S206 Retrievals of Temperature and Humidity Profiles from the Fengyun-3D/HIRAS Satellite with a 1D-VAR Assimilation Scheme

Sunday, 12 January 2020
Liuhua Zhu, Nanjing Univ. of Information Science and Technology, Nanjing, China; and Y. Bao

Reliable forecast by numerical weather prediction depends on precise temperature and humidity profiles. This study presents a temperature and humidity retrieval system developed for use with the Chinese new generation polar meteorological satellite FY-3D/HIRAS (Hyperspectral Infrared Radiation Atmospheric Sounding) to retrieve atmospheric temperature and humidity profiles using the variational method. In the technique, the WRF (The Weather Research and Forecast) model is used to generate the first guess, such as atmospheric temperature and humidity as well as other parameters including surface temperature, skin pressure. The RTTOV model is needed to work as a forward observation operator and adjoint model. In the procedure of the minimization of the cost function, Newton nonlinear iteration method was employed.
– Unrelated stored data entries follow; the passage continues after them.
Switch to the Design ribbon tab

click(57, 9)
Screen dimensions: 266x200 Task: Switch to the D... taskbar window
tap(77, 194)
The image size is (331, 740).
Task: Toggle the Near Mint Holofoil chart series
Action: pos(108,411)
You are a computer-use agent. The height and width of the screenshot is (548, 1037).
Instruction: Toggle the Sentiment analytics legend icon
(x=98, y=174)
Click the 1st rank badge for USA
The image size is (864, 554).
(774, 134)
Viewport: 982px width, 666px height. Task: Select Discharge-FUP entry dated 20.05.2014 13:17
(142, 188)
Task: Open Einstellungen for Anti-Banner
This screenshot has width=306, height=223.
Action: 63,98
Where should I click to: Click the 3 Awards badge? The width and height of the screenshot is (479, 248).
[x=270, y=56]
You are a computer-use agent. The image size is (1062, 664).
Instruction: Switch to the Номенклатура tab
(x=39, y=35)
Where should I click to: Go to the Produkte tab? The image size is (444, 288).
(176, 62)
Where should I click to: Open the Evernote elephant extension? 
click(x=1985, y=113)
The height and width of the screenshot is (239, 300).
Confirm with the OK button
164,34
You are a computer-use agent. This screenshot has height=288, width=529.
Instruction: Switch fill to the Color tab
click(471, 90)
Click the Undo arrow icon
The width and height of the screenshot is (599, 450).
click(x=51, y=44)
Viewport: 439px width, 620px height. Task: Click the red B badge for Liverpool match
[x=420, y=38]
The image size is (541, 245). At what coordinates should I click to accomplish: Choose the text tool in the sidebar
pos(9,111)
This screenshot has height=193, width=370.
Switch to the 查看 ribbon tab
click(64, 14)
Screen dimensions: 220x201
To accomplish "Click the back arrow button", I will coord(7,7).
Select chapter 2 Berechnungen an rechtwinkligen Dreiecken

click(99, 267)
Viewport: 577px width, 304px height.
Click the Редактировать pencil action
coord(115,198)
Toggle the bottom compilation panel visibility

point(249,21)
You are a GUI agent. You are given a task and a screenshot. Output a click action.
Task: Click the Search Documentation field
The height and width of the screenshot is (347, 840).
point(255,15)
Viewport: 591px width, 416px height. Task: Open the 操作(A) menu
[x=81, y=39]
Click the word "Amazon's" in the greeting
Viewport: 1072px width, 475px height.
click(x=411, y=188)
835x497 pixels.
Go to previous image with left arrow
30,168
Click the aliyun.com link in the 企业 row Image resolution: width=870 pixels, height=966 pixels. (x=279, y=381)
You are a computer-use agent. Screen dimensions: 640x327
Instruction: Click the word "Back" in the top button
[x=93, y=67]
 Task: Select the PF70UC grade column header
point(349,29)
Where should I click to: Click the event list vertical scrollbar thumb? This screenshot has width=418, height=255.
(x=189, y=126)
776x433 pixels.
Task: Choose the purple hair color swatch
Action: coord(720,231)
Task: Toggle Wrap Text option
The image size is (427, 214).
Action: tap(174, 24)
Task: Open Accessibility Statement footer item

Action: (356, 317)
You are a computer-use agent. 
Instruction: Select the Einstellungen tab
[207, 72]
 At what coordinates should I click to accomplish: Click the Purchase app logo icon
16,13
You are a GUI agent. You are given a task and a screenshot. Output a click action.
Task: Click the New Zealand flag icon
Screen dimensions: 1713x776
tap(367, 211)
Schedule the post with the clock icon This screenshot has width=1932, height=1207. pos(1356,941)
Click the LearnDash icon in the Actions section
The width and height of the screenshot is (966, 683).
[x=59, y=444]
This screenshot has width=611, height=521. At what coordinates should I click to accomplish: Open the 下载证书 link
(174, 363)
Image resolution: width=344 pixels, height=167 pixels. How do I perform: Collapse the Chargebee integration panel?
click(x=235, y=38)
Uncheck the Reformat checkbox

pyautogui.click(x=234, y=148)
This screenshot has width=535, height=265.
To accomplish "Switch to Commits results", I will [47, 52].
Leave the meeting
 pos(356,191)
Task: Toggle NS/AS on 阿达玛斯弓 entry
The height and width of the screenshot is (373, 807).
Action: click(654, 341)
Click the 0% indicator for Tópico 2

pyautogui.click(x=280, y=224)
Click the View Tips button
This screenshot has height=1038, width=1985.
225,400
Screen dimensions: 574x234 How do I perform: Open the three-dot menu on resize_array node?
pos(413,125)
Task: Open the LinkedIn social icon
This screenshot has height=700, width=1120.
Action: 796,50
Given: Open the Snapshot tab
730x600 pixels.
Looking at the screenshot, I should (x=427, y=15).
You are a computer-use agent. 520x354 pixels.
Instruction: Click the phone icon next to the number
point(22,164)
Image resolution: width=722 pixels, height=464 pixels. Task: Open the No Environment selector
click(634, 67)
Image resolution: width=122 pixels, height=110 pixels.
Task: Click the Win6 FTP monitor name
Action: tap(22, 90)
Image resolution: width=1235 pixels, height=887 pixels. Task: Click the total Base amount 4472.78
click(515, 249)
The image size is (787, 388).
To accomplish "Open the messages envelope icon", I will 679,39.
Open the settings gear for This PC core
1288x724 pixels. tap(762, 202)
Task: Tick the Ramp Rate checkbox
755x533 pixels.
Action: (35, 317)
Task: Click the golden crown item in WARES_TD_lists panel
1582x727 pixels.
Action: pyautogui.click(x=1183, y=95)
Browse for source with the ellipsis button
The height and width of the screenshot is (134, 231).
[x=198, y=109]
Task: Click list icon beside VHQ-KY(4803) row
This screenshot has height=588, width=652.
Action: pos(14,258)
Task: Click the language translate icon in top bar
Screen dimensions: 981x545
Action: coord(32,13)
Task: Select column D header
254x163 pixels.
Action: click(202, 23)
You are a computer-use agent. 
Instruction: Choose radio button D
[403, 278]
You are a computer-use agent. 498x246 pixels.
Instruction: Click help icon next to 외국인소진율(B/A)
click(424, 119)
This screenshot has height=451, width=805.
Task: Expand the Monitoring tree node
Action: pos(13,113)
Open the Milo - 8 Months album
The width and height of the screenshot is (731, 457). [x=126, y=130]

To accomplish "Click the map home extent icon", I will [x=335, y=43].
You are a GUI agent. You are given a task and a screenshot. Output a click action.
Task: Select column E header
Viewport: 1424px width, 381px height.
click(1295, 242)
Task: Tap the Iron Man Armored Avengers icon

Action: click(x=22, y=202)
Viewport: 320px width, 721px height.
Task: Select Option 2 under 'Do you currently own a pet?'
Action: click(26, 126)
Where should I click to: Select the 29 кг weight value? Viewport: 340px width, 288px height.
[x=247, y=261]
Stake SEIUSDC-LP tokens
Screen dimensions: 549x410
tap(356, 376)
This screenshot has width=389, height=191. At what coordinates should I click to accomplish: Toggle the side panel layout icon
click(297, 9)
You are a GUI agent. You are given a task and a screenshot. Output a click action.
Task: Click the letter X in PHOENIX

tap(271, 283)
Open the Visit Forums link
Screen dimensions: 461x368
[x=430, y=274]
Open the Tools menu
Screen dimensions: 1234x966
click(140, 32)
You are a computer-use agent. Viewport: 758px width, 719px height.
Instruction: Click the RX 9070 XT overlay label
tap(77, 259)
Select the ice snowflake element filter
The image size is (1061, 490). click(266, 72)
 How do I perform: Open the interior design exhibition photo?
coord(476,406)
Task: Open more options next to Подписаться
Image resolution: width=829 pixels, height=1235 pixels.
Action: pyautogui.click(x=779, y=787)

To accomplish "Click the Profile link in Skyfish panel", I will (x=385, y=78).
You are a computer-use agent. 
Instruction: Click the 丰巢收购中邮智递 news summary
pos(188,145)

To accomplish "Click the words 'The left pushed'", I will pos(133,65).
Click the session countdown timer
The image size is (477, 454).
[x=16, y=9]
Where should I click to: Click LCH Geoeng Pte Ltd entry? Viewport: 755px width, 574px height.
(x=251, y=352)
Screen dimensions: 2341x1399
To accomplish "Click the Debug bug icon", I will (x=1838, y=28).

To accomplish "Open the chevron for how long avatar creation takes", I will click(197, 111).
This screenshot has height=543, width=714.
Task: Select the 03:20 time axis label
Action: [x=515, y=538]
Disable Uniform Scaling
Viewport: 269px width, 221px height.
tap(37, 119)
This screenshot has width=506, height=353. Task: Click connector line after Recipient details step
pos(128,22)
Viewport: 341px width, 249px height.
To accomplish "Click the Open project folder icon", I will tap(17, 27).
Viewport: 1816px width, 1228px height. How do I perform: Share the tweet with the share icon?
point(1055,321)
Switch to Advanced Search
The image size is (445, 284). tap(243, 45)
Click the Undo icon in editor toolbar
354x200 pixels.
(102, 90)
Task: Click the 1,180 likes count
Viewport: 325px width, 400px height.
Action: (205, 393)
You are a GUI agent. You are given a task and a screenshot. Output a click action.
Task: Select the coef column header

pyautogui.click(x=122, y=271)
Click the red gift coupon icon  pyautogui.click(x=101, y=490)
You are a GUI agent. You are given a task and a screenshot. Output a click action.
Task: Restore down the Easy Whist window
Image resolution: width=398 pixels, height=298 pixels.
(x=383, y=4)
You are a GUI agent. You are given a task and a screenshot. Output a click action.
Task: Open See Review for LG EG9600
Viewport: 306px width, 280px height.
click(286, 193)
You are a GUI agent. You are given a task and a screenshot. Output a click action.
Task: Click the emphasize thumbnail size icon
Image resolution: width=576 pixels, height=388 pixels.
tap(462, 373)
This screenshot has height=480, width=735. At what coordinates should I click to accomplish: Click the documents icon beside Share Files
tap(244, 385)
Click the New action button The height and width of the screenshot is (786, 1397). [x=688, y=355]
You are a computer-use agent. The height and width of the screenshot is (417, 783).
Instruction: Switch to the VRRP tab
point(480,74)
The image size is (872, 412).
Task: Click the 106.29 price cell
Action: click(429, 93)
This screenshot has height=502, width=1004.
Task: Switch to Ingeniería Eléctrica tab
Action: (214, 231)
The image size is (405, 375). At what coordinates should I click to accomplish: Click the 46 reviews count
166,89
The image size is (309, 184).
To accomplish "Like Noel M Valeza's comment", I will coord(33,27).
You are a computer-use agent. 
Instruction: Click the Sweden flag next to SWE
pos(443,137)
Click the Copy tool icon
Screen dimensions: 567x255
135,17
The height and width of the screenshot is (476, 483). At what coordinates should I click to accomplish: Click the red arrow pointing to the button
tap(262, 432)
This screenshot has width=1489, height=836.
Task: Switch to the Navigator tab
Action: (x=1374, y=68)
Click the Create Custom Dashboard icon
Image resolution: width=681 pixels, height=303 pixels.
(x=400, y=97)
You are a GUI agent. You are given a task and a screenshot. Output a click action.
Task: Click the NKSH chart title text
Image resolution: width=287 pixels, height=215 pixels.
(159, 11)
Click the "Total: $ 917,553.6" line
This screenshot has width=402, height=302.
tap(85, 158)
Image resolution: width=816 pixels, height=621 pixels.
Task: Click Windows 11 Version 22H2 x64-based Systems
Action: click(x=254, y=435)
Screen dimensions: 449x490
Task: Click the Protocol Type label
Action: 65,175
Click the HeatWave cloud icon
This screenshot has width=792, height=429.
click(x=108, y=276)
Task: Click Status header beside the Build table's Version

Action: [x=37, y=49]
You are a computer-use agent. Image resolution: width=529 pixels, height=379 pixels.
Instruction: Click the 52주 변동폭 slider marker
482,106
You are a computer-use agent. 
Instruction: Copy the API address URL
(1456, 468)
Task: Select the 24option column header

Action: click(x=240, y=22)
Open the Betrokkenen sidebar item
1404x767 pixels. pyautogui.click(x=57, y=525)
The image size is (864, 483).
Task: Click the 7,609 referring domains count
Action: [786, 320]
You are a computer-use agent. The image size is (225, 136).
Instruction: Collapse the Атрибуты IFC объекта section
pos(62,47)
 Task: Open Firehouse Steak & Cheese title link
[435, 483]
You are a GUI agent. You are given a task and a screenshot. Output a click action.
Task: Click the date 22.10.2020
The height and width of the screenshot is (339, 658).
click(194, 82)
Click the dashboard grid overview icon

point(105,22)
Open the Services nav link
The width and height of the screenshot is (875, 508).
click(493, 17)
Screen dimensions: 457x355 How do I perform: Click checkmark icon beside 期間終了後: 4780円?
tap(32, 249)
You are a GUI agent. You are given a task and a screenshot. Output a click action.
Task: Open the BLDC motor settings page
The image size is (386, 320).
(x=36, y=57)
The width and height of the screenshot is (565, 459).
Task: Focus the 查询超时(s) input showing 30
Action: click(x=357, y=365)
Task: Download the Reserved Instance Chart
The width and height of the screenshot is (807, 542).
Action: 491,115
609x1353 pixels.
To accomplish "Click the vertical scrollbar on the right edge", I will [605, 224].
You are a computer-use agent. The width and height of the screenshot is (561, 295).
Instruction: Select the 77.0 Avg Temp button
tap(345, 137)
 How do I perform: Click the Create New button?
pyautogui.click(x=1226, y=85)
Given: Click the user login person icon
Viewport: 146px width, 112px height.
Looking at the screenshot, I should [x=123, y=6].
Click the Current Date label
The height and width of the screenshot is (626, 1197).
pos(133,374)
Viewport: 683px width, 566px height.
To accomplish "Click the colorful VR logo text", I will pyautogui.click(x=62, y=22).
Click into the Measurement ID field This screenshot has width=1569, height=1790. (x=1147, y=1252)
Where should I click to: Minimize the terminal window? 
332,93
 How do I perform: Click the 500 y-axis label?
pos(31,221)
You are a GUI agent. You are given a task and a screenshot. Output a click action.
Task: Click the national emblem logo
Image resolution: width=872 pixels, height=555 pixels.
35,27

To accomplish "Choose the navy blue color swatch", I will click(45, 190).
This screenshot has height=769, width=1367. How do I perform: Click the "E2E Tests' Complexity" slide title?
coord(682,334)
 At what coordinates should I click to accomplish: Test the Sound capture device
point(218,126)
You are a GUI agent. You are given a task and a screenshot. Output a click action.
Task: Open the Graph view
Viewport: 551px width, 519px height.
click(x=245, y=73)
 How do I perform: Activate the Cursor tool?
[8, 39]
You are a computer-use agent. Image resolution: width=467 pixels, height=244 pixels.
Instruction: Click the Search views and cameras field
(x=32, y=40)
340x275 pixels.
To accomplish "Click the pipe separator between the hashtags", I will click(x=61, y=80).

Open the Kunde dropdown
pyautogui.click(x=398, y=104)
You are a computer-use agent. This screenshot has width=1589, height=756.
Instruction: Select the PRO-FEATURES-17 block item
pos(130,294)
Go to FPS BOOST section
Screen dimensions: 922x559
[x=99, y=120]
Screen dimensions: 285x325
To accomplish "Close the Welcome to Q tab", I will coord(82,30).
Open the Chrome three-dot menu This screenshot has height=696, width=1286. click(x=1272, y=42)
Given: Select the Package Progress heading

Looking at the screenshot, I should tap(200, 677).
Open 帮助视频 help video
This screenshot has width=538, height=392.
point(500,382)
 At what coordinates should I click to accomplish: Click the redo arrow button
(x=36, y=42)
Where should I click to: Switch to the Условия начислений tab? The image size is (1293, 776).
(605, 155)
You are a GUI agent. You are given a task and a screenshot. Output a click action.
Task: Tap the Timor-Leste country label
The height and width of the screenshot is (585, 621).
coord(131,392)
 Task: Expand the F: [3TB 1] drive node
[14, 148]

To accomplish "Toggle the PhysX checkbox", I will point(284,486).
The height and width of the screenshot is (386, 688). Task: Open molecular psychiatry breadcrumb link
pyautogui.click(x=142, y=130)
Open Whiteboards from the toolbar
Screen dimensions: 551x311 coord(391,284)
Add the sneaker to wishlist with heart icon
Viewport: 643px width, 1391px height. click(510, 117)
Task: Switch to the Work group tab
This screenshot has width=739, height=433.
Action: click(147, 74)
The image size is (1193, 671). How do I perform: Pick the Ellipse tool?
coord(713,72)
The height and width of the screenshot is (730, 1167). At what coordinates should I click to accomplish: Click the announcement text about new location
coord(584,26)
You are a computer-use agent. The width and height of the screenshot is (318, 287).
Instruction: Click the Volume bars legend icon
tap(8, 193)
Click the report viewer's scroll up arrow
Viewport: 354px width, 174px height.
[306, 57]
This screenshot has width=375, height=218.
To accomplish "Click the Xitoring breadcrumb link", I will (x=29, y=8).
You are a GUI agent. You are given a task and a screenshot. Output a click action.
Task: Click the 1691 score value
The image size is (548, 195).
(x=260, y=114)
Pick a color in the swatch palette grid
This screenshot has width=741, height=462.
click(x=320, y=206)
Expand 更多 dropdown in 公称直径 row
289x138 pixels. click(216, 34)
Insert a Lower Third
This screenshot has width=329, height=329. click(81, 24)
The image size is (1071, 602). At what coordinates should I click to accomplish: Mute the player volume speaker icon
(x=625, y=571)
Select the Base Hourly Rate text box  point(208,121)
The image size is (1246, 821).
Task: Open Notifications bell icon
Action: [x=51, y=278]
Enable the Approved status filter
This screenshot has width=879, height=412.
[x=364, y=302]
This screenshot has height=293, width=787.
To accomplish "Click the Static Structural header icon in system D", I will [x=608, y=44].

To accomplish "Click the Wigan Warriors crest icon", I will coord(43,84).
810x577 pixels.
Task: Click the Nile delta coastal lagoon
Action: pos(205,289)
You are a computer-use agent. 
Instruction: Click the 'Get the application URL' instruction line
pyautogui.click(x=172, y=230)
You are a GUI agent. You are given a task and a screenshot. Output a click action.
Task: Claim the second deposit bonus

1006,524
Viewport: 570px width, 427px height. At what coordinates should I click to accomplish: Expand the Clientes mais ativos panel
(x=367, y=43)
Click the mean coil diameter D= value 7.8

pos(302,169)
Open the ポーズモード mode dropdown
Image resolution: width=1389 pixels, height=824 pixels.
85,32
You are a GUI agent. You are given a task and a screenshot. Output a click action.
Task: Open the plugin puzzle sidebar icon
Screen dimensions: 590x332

Several key techniques such as quality control of satellite data, background error covariance localization and observation error covariance calculation were solved in this retrieval algorithm. The atmospheric profile retrieval experiments were conducted in Beijing during July, August and September, 2018. The accuracy of the results was evaluated through a comparison with ERA-Interim data. The mean bias (MB) of temperature profiles fluctuated between -0.8 K and 0.9 K, while the root-mean-square error (RMSE) varied between 0.5 K and 2.6 K in the whole atmosphere. In the boundary layer, the 1D-VAR algorithm performed better with the RMSE of 0.88 K, which decreased by 1.64 K compared with the first guess. In the middle troposphere, the retrievals were more dependent on the first guess. With respect to relative humidity, the accuracy of the whole troposphere was improved with the addition of satellite observation, where MB was on the order of -5.68%-2.83%, and the largest RMSE was 9.60% near 775hPa. However, the analysis field obtained by the algorithm were close to the first guess in the stratosphere.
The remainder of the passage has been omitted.